En ese sentido especificar el problema sería ya darle una carga moralista al tema. ¿Es tan grave lo que hizo? ¿Yo hubiera reaccionado igual que ella? ¿merece su perdón? Aportaría muy poco al verdadero punto y se extendería demasiado un tema que debía empezar y terminar en la cafetería ese inicio de semana. Claro, no está en mis manos darle limites al lector y decirle “hasta aquí va la historia”. Al igual que Charolina me atraen mucho los finales abiertos en donde la imaginación del lector pueda completar la historia de acuerdo a sus rangos, estándares y lectura del texto mismo. Evidentemente no es cuestión de poner dos palabras y esperar que el receptor complete un ensayo épico; creo que si le das al texto una base y te cierras en sus límites, el final abierto permitirá pulirlo de acuerdo a cada una de sus lecturas ( que siempre tiene, indefectiblemente del interés del autor). Pensemos en aquella escena memorable de Pulp Fiction ( por cierto perplejo no todas las películas de Hollywood son malas, hay un buen cine norteamericano también) en donde Vincent abre un cofre brillante antes de ejercer la justicia de Marcele Wallace. ¿Importaba lo que era? ¿cambiaba la historia ese detalle?. No intento comparar mi trabajo con esa fantástica película pero si partimos del punto que si creo necesario ese detalle en la historia mi respuesta es no. No obstante, respeto mucho el comentario de Perplejo en el sentido que implica que el texto no termina de cerrar ( y menos mi concepto) y respeto mucho también la intervención de Charolina puesto que en muchos pasajes de sus argumentos me sentí verdaderamente identificado . Y ya no como escritor de este relato, lo digo como lector en general. Mi intención no fue priorizar el final abierto, aún el desenlace es básicamente eso. Como dijo Charolina llegó un momento en el que las opiniones empezaban a escapar del contenido de mi relato y si hubiera estado al lado suyo hubiese dicho ¡espera! ¡está argumentando bien , vamos a continuar! Puesto que sus aportes resultaban valiosos para este servidor.

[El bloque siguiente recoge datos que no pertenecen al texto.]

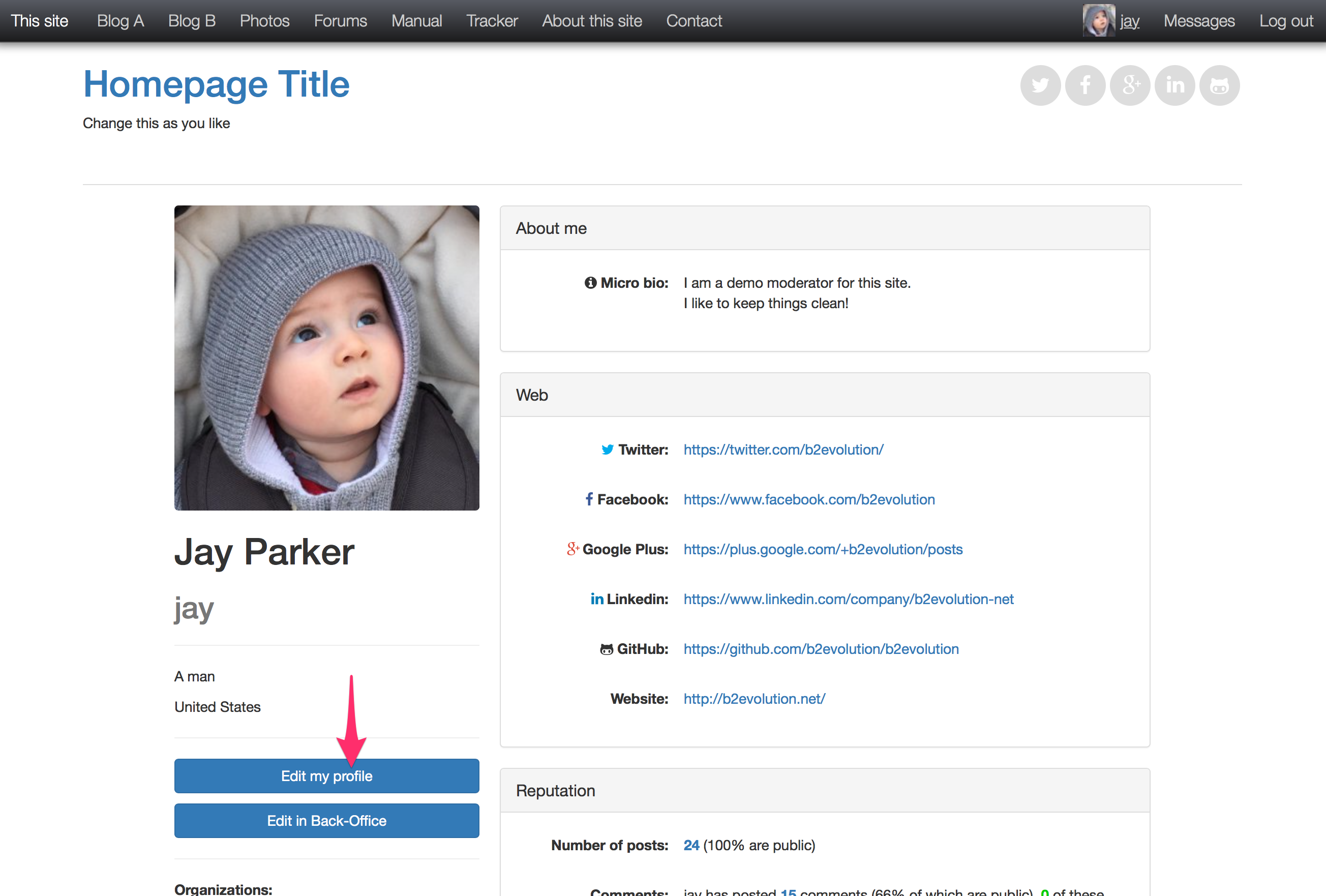
Task: Open Twitter profile link
Action: coord(784,449)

Espero haberme podido explicar, aún el tema de un relato no es justificarse sino narrar. Al final los intereses de un escrito pueden contraponerse con la subjetividad del lector. Eso es lo que hace emocionante un texto. Recuerdo haber leído en alguna parte que un par de seguidores del trabajo literario de Vargas Llosa discutían libro en mano acerca de quién había matado finalmente a un personaje. No terminaban de ponerse de acuerdo de ello y citaban partes del libro fundamentando su respuesta. Lo anecdótico es que tenían al lado del escritor y nunca le preguntaron acerca del asesino. No importaba su opinión si es que no citaba partes del libro. Su trabajo en ese momento no le pertenecía a él sino a su contenido. Fascinante.
Muchos saludos.
Un saludo. Hasta pronto.
Jesús, yo tampoco termino de ver claro el por qué de tanta rabia.
No incido en nada más, los compañeros te han hecho acertadas críticas de las que todos aprendemos y además disfrutamos.